What used to be a relatively casual month of June has turned into a cauldron of camps and recruiting weekends (both official and unofficial visits)—to say nothing of managing a squad of players through an important off-season conditioning and leadership-development regimen.
"People think our busy time is the season," Mack Brown says. "It's really not. They are long days, but we're in a routine during the season and it's all pretty structured. December and June are the craziest months on the calendar now."
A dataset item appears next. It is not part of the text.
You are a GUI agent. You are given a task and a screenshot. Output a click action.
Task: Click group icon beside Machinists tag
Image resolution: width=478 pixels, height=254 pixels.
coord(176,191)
In June, Brown and his staff hosted one camp for kickers, punters and snappers and another for quarterbacks. Later, they ran concurrent events for 7-on-7 teams from around the southeast and another for linemen on both sides of the ball. The schedule built up to Sunday's climatic Showtime Camp, the staff's annual football-apalooza built around competition and camaraderie for the region's elite high school prospects.
"The early signing day has changed everything," Brown says of the NCAA adjustment of the recruiting calendar beginning in 2017 to allow high school prospects to sign in December rather than waiting until the traditional first Wednesday in February. "Before, there was not nearly as much recruiting in April, May and June. You had official visits in December and January and signed in February. Now it's moved up.
"Some players are committing early now because of the transfer portal. They want to secure their scholarship. They worry that if they wait, come mid-season a school might decide they need immediate help at that position and look to find someone in the portal who can help right away rather than develop someone out of high school."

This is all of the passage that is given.